Photo-manipulations vs. photography

Started 3 months ago | Polls thread
knickerhawk Veteran Member • Posts: 6,355
Re: Some Things Never Change
1

The Ghost of Caravaggio wrote:

Photo-manipulations are as old as photography. The Pictorialism movement became popular from ~ 1886-1915. Pictorialism was a response to the view that photography was not – nor could it ever be – art.

Indeed. It was an effort to legitimize photography as a form of art and not just as some poor substitute that anyone with a camera could achieve. Then came "straight photography" proponents like Adams, Weston, et.al. who rejected the notion of tying photography's legitimacy as an art form to other forms of art, like painting.

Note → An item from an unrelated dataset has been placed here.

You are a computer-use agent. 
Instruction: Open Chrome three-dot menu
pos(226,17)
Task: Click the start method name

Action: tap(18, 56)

Today, that debate is completely dead. Nobody argues anymore that photography isn't a legitimate art form in its own right. Nobody cares whether or not photographs parrot the look of representational or abstract painting.

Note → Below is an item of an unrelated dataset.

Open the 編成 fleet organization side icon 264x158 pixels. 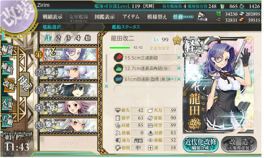pos(7,51)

And in all likelihood, as we move into the era of deep fakes, AI and all that comes along with it, the need to legitimize "digital" image making by tying it back to accepted conventions of "photography" will just fall away. Eventually, nobody will really care or expect that what they're viewing is unadulterated "reality" captured without "manipulation". They will have long-since accepted that any such claimed distinction is a rather quaint one, not unlike the attitude we have today about photography vs. painting.

Before digital imaging mage manipulation was tedious, and inconvenient and required a soime degree of technical skill. Now children under the age of 10 manipulate images using their parents and siblings phones.

The problem isn't manipulation. The problem is inelegant, sloppy manipulation because it is so easy to achieve.

That's a problem, to be sure, but again art history can tell us something about this. Abstract art in the form of "inelegant, sloppy manipulations" of paint is also easy to achieve. Kids in kindergarten create "abstract art" every day! Despite the many grumblings and dismissals of abstract art based on this same argument, somehow that particular form of art has survived and even flourished.